[OT?] SDBM file HUGE on disk

G

Guest

Hi all,

I tied a hash containing ca. 19000 key/value-pairs via SDBM to an
external file. Most of the values are strings less than 20 characters
long, only occasionally there are strings longer than 40...50 characters,
and rolled out as a flat file the 19000-odd lines occupy ca. 650kB.
Reading these data into a hash and tying that to an external file
creates a db file on disk wich is around 16MB large.

Is there any chance to create a smaller file?

Even though this question may be a little off topic I'd appreciate
any hint, thank you,

Oliver.
 
G

Gunnar Hjalmarsson

I tied a hash containing ca. 19000 key/value-pairs via SDBM to an
external file. Most of the values are strings less than 20
characters long, only occasionally there are strings longer than
40...50 characters, and rolled out as a flat file the 19000-odd
lines occupy ca. 650kB. Reading these data into a hash and tying
that to an external file creates a db file on disk wich is around
16MB large.

Is there any chance to create a smaller file?

Try another type of DBM file, e.g. DB_File.

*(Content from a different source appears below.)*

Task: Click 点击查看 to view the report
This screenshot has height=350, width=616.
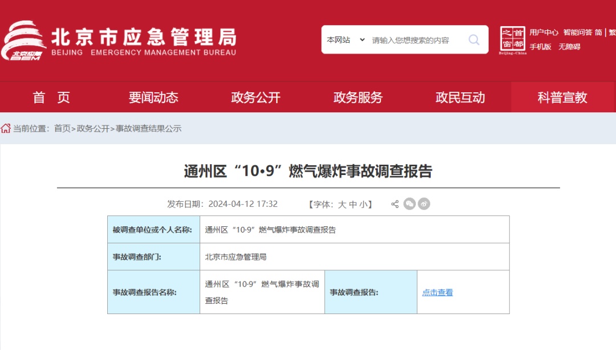Action: pos(437,292)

The AnyDBM_File POD includes a comparison table:
http://search.cpan.org/perldoc?AnyDBM_File
 
G

Guest

: The AnyDBM_File POD includes a comparison table:
: http://search.cpan.org/perldoc?AnyDBM_File

Hi Gunnar,

I consulted that table (which I had seen earlier), it says:

odbm ndbm sdbm gdbm bsd-db
---- ---- ---- ---- ------
Database Size ? ? small big? ok[1]

I must confess that I cannot really accept 16MB for 19000 strings
filling 500kB as flat file, as "small". The keys are all six ASCII
characters "long".

I am also afraid that NDBM requires additional software which is
not readily available on my remote outdated Win98 target machine
which, worst of all, has no net access (at least it has ASPerl
in a fairly recent version (5.8.0) installed. So I'll have to live
with SDBM's voracious appetite for disk space.

Oliver.
 
G

Guest

: (e-mail address removed)-berlin.de wrote:

: >
: > : The AnyDBM_File POD includes a comparison table:
: > : http://search.cpan.org/perldoc?AnyDBM_File
: >
: > Hi Gunnar,
: >
: > I consulted that table (which I had seen earlier), it says:
: >
: > odbm ndbm sdbm gdbm bsd-db
: > ---- ---- ---- ---- ------
: > Database Size ? ? small big? ok[1]
: >
: > I must confess that I cannot really accept 16MB for 19000 strings
: > filling 500kB as flat file, as "small". The keys are all six ASCII
: > characters "long".


: I agree, in that in my experience SDMB has ballooned a flat file by
: factors of perhaps 3 to 7 or so, not the factor of 32 you are reporting.
: But SDBM is pretty rudimentary, and who knows what a near worst-case set
: of keys could produce.

Well, it looks as if the answer is hidden here. The keys I use are
strictly consecutive in order, running from "0001.1" to "4973.4" with
the digit after the dot being in a range of [1..4]. Perhaps some scrambling
on my side will produce seemingly "random" (but still unique) keys which
will make a smaller SDBM file? Sounds worth trying.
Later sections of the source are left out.